**WHAT THE TASK REQUIRES**.
Return all of the records below verbatim.

**SOURCE MATERIAL**.
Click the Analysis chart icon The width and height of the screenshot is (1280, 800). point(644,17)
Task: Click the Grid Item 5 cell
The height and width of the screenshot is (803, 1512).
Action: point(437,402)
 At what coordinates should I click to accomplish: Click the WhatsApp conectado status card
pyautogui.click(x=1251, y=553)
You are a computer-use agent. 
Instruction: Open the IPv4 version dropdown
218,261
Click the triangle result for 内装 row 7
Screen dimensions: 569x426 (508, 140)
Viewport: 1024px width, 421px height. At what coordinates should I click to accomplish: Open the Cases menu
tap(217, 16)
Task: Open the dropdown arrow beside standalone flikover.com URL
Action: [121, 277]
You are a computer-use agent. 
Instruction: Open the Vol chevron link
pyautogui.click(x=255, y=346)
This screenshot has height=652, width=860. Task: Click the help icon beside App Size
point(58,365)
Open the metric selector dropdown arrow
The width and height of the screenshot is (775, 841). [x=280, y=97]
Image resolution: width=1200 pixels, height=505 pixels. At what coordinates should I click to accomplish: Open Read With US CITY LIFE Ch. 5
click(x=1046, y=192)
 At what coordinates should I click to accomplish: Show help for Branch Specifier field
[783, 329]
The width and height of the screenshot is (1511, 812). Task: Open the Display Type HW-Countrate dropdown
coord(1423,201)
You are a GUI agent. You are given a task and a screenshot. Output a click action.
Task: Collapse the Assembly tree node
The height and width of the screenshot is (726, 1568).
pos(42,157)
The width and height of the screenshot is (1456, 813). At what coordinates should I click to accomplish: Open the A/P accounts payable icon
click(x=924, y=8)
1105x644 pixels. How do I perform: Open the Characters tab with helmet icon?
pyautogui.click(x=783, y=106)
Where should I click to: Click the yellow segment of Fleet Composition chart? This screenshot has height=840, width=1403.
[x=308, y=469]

**ANSWER TO THIS TASK**.
Click the Analysis chart icon The width and height of the screenshot is (1280, 800). point(644,17)
Task: Click the Grid Item 5 cell
The height and width of the screenshot is (803, 1512).
Action: point(437,402)
 At what coordinates should I click to accomplish: Click the WhatsApp conectado status card
pyautogui.click(x=1251, y=553)
You are a computer-use agent. 
Instruction: Open the IPv4 version dropdown
218,261
Click the triangle result for 内装 row 7
Screen dimensions: 569x426 (508, 140)
Viewport: 1024px width, 421px height. At what coordinates should I click to accomplish: Open the Cases menu
tap(217, 16)
Task: Open the dropdown arrow beside standalone flikover.com URL
Action: [121, 277]
You are a computer-use agent. 
Instruction: Open the Vol chevron link
pyautogui.click(x=255, y=346)
This screenshot has height=652, width=860. Task: Click the help icon beside App Size
point(58,365)
Open the metric selector dropdown arrow
The width and height of the screenshot is (775, 841). [x=280, y=97]
Image resolution: width=1200 pixels, height=505 pixels. At what coordinates should I click to accomplish: Open Read With US CITY LIFE Ch. 5
click(x=1046, y=192)
 At what coordinates should I click to accomplish: Show help for Branch Specifier field
[783, 329]
The width and height of the screenshot is (1511, 812). Task: Open the Display Type HW-Countrate dropdown
coord(1423,201)
You are a GUI agent. You are given a task and a screenshot. Output a click action.
Task: Collapse the Assembly tree node
The height and width of the screenshot is (726, 1568).
pos(42,157)
The width and height of the screenshot is (1456, 813). At what coordinates should I click to accomplish: Open the A/P accounts payable icon
click(x=924, y=8)
1105x644 pixels. How do I perform: Open the Characters tab with helmet icon?
pyautogui.click(x=783, y=106)
Where should I click to: Click the yellow segment of Fleet Composition chart? This screenshot has height=840, width=1403.
[x=308, y=469]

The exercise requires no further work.